### Document:

----------------------------------------

Both not-for-profit organisations (NPOs) and for-profit social enterprises (FPEs) may participate, although the fundraising mechanisms and registration requirements differ for each type of entity. 

Understanding who can raise funds on the Social Stock Exchange and the criteria involved helps organisations determine whether they are eligible to participate in this emerging funding ecosystem. 

Key Takeaways  

  • The Social Stock Exchange is a dedicated segment of stock exchanges for social enterprises.
  • Both NPOs and for-profit enterprises can participate under the SSE framework.
  • NPOs must register with SSE before raising funds.
  • For-profit enterprises can raise capital through equity or debt instruments.
  • Organisations must demonstrate measurable social impact to qualify. 

What is the Social Stock Exchange (SSE)?  

The Social Stock Exchange is a separate segment within existing stock exchanges designed to support organisations that create measurable social impact. It functions as a platform connecting social enterprises with investors, donors and philanthropic institutions. 

Through SSE, organisations engaged in social welfare activities can access funding while providing transparent disclosures on their social impact and operations. The framework is regulated to ensure accountability and improve confidence among contributors who support social initiatives. 

Also Read About: How Many Stock Markets Are There in India? 

What is a Not-for-Profit Organisation (NPO) Under SSE?  

Within the SSE framework, a not-for-profit organisation refers to an entity that qualifies as a social enterprise and operates primarily for charitable or social purposes.

----------------------------------------

### Information shown:
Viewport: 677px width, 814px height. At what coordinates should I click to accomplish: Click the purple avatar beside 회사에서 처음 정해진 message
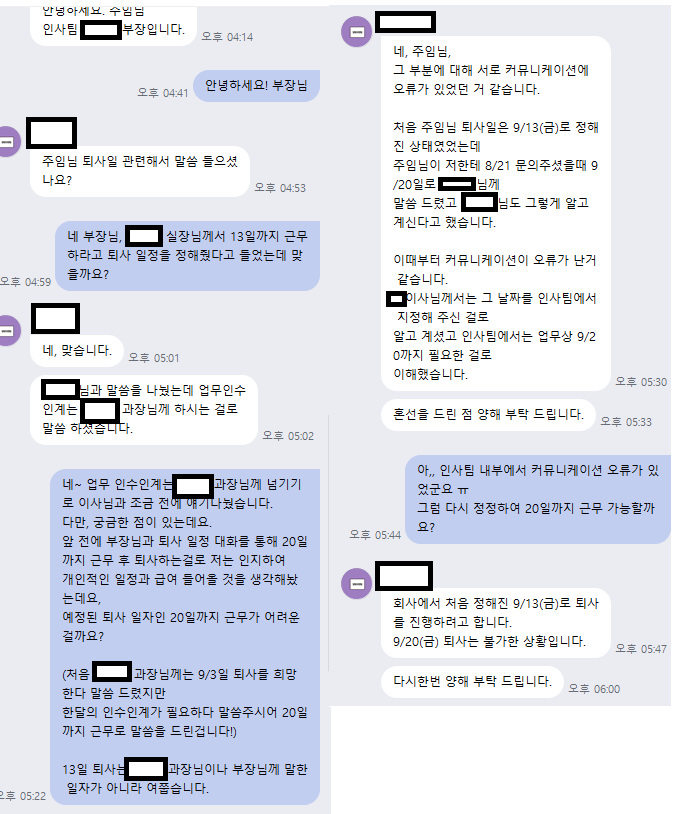[356, 584]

----------------------------------------

### Short exercise:
Write out the full text on the Social Stock Exchange, word for word and in the original order.

### Task answer:
Both not-for-profit organisations (NPOs) and for-profit social enterprises (FPEs) may participate, although the fundraising mechanisms and registration requirements differ for each type of entity. 

Understanding who can raise funds on the Social Stock Exchange and the criteria involved helps organisations determine whether they are eligible to participate in this emerging funding ecosystem. 

Key Takeaways  

  • The Social Stock Exchange is a dedicated segment of stock exchanges for social enterprises.
  • Both NPOs and for-profit enterprises can participate under the SSE framework.
  • NPOs must register with SSE before raising funds.
  • For-profit enterprises can raise capital through equity or debt instruments.
  • Organisations must demonstrate measurable social impact to qualify. 

What is the Social Stock Exchange (SSE)?  

The Social Stock Exchange is a separate segment within existing stock exchanges designed to support organisations that create measurable social impact. It functions as a platform connecting social enterprises with investors, donors and philanthropic institutions. 

Through SSE, organisations engaged in social welfare activities can access funding while providing transparent disclosures on their social impact and operations. The framework is regulated to ensure accountability and improve confidence among contributors who support social initiatives. 

Also Read About: How Many Stock Markets Are There in India? 

What is a Not-for-Profit Organisation (NPO) Under SSE?  

Within the SSE framework, a not-for-profit organisation refers to an entity that qualifies as a social enterprise and operates primarily for charitable or social purposes.